Au fil des partages, la vidéo est souvent présentée comme ayant été tournée à Cornimont, une commune voisine. Pourtant, la presse locale précise bien que les faits se sont déroulés sur le territoire du Syndicat. Plusieurs mois après les événements, ces images continuent d’être massivement partagées, preuve que ce sujet demeure particulièrement sensible dans l’opinion publique.
Les représentants des voyageurs dénoncent, de leur côté, une méthode jugée inacceptable. Ils estiment surtout que cette situation résulte d’un manque d’infrastructures adaptées. Olivier, porte-parole de l’association Action Grand Passage, rappelle ainsi auprès de la presse qu’aucun terrain de grand passage n’est disponible dans ce département pour accueillir ce type de rassemblement.
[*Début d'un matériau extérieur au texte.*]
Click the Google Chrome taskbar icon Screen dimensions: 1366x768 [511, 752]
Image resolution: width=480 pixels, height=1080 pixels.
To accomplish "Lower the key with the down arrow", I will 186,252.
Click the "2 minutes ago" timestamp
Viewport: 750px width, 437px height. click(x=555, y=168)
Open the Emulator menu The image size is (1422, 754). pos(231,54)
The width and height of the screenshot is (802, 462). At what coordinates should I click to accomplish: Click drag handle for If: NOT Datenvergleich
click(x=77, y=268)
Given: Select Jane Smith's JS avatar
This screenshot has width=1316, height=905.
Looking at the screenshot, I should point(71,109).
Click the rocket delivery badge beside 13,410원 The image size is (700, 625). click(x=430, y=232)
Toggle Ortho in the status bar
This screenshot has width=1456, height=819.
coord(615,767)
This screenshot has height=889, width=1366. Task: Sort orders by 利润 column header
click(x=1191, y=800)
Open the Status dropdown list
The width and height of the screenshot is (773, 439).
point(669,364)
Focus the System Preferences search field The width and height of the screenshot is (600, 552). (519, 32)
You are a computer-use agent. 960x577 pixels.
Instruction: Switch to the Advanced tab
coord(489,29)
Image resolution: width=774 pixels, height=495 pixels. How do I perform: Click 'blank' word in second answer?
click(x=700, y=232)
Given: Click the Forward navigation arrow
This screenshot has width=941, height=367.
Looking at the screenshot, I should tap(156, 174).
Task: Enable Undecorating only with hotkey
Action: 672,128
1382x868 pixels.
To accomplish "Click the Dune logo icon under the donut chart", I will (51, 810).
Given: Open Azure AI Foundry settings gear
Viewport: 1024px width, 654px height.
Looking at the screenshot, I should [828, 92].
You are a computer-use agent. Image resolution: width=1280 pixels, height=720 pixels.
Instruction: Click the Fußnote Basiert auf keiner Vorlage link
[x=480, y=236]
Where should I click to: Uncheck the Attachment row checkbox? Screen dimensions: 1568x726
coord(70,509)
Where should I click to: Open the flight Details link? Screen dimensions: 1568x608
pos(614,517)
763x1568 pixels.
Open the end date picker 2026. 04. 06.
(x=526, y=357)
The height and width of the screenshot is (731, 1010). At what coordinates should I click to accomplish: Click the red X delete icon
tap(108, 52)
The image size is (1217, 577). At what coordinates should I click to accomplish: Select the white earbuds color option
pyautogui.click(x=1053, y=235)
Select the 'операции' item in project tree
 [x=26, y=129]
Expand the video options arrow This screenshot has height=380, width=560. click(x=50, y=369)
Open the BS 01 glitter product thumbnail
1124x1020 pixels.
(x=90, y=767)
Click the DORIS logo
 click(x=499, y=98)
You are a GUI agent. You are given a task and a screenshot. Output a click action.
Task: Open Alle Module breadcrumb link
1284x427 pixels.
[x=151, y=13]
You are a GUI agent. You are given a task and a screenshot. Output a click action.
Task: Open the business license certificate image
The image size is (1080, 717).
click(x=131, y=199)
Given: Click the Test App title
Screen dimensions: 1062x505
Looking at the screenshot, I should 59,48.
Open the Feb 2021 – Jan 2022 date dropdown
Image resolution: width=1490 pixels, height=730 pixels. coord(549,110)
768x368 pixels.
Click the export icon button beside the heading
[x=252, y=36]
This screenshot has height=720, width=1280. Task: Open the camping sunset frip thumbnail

3/4 — Que dit la loi sur ces installations illicites ?
Sur le plan juridique, les règles sont clairement définies. L’article 322-4-1 du Code pénal prévoit que le fait de s’installer en réunion sur le terrain d’autrui sans autorisation constitue un délit passible d’un an d’emprisonnement et de 7 500 euros d’amende. Une amende forfaitaire délictuelle de 500 euros peut également être appliquée afin d’éviter des poursuites judiciaires plus longues. Les véhicules ayant servi à l’installation peuvent aussi être saisis, à l’exception de ceux servant d’habitation.
Dans les faits, la situation est toutefois bien plus complexe. La loi Besson de 2000 impose aux collectivités territoriales de créer des aires d’accueil et des terrains de grand passage. Lorsque ces obligations ne sont pas remplies, les procédures d’évacuation sont souvent plus difficiles à mettre en œuvre, ce qui nourrit régulièrement les tensions entre élus, propriétaires et associations représentant les voyageurs.
C’est précisément l’argument avancé par ces dernières, qui estiment que l’absence de terrains adaptés oblige parfois les familles itinérantes à s’installer sur des propriétés privées.